Preferably, the sensor includes at least one sensing in space remote sensing sensor and ground home position sensing Device.
Preferably, second module 205 is built, including:
First associative cell, for the geographical space Sensor Network observation of the geographical space Sensor Network body after to extension At least two information in resource are associated;And/or
Second associative cell, for the geographical space Sensor Network observation of the geographical space Sensor Network body after to extension The temporal characteristics of resource, space characteristics, spectral signature and it is associated using at least two features in feature.
Preferably, second module 205 is built, including:
3rd associative cell, in the geographical space Sensor Network body after by extension and open geography cloud platform Data are associated.

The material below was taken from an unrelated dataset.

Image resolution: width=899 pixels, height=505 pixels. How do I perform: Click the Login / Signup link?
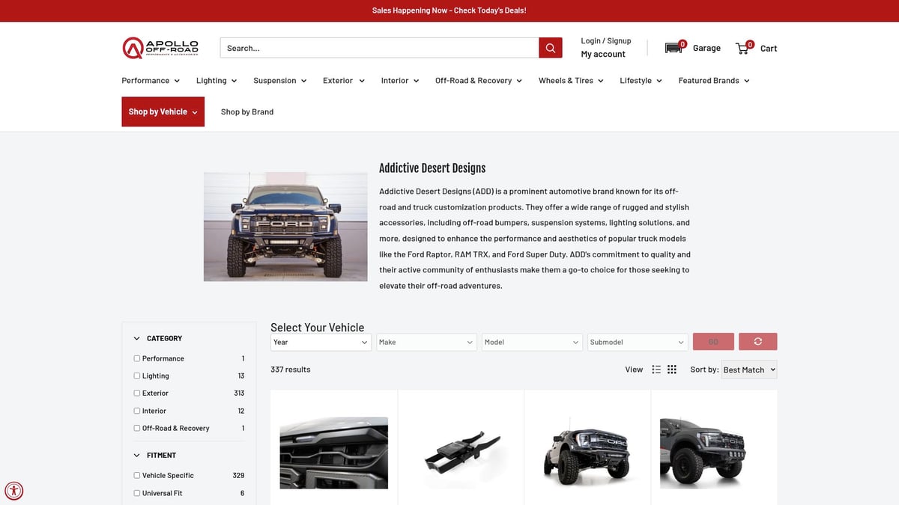605,41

One or more technical schemes in the embodiment of the present invention, at least have the following technical effect that or advantage:
The present invention by the hardware physical message according to sensor, the attribute information of object of observation, observation process attribute The attribute information of the observation data that information, sensor are produced in observation process and the attribute information of observation product, build geographical Space Sensor Network observation resource so that the foundation of geographical space Sensor Network body not only account for the static physical attribute of sensor Dynamic observing capacity feature in feature and observation process, also account for the relation between sensor and observation data product, number According to abundance, complete definition and description are given for the relation between sensor, observation process and observation product, together When, by introducing the association of data, geographical space Sensor Network ontology acquisition observation data and observation data after using extension Metadata after, according to observation data and metadata, to extension after the geographical space Sensor Network body carry out example class Structure, to extension after the geographical space Sensor Network body carry out internal correlation structure and to extension after describedly Reason space Sensor Network body carries out the structure of outside association, realizes the association of spatial data, meets user and is observed for multi-source The demand of data.

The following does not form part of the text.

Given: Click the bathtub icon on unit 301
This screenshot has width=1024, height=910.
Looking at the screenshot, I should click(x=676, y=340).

Algorithm and display be not inherently related to any certain computer, virtual system or miscellaneous equipment provided herein. Various general-purpose systems can also be used together with based on teaching in this.As described above, construct required by this kind of system Structure be obvious.Additionally, the present invention is not also directed to any certain programmed language.It is understood that, it is possible to use it is various Programming language realizes the content of invention described herein, and the description done to language-specific above is to disclose this hair Bright preferred forms.

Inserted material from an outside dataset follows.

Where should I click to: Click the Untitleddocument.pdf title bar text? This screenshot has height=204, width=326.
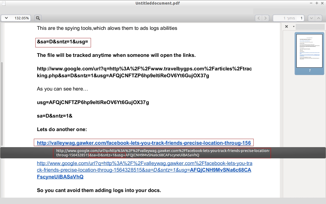(x=158, y=3)
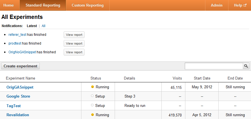Click the search magnifier icon button
This screenshot has height=119, width=251.
[246, 66]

In specification mentioned herein, numerous specific details are set forth.It is to be appreciated, however, that implementation of the invention Example can be put into practice in the case of without these details.In some instances, known method, structure is not been shown in detail And technology, so as not to obscure the understanding of this description.
Similarly, it will be appreciated that in order to simplify one or more that the disclosure and helping understands in each inventive aspect, exist Above to the description of exemplary embodiment of the invention in, each feature of the invention is grouped together into single implementation sometimes In example, figure or descriptions thereof.However, the method for the disclosure should be construed to reflect following intention:I.e. required guarantor The application claims of shield features more more than the feature being expressly recited in each claim.More precisely, such as following Claims reflect as, inventive aspect is all features less than single embodiment disclosed above.Therefore, Thus the claims for following specific embodiment are expressly incorporated in the specific embodiment, and wherein each claim is in itself All as separate embodiments of the invention.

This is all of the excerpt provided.